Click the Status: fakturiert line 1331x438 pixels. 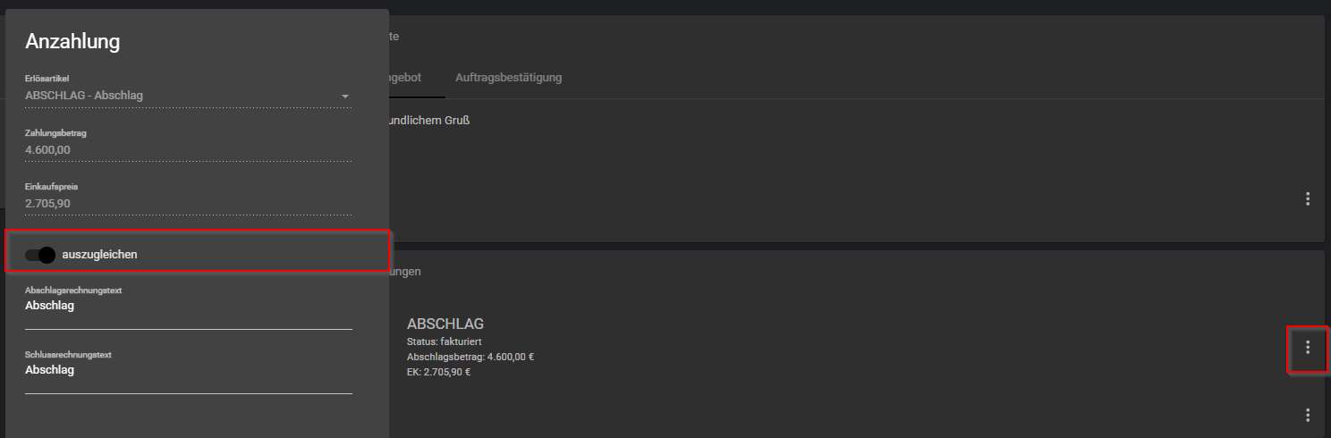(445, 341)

* * *

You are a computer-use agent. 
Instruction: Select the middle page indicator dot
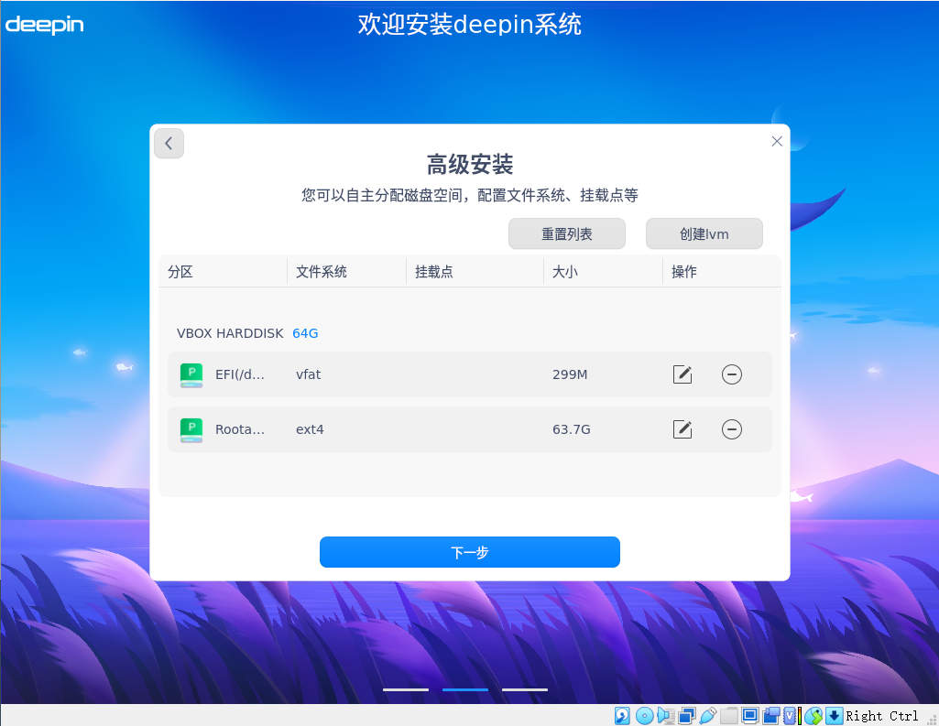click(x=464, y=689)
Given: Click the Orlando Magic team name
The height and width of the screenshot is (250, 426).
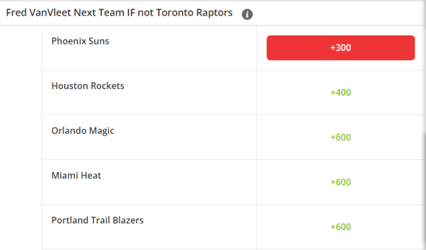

* * *

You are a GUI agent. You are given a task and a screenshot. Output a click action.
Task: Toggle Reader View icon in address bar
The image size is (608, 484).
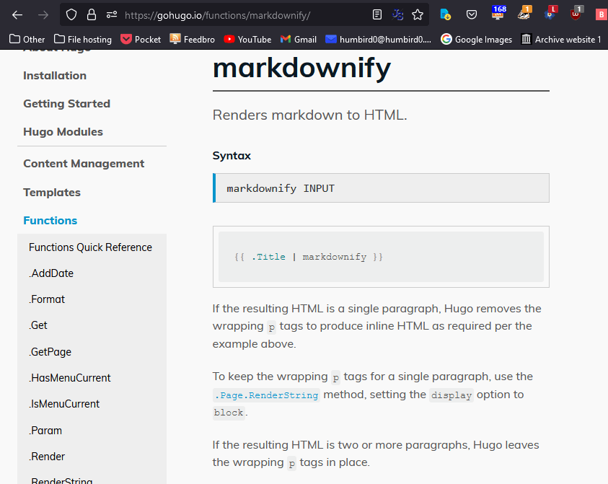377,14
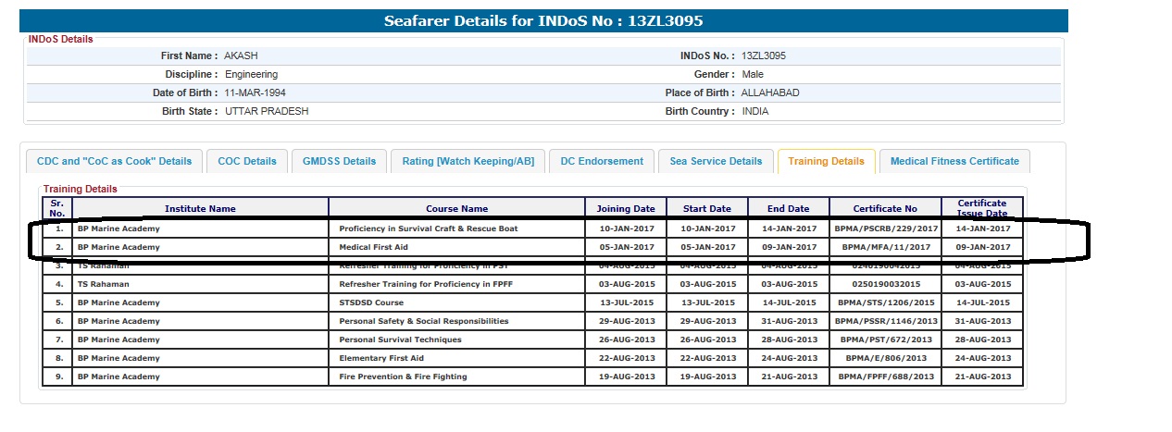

* * *

▸ **Exercise brief**: Range to print from the listing above: from the line with "You are a computer-use agent." up to and including the line with "The height and". Please print those lines exactly, with no pictures and nothing more.

▸ **Answer box**:
You are a computer-use agent. 
Instruction: Select the middle page indicator dot
click(x=464, y=689)
Given: Click the Orlando Magic team name
The height and width of the screenshot is (250, 426).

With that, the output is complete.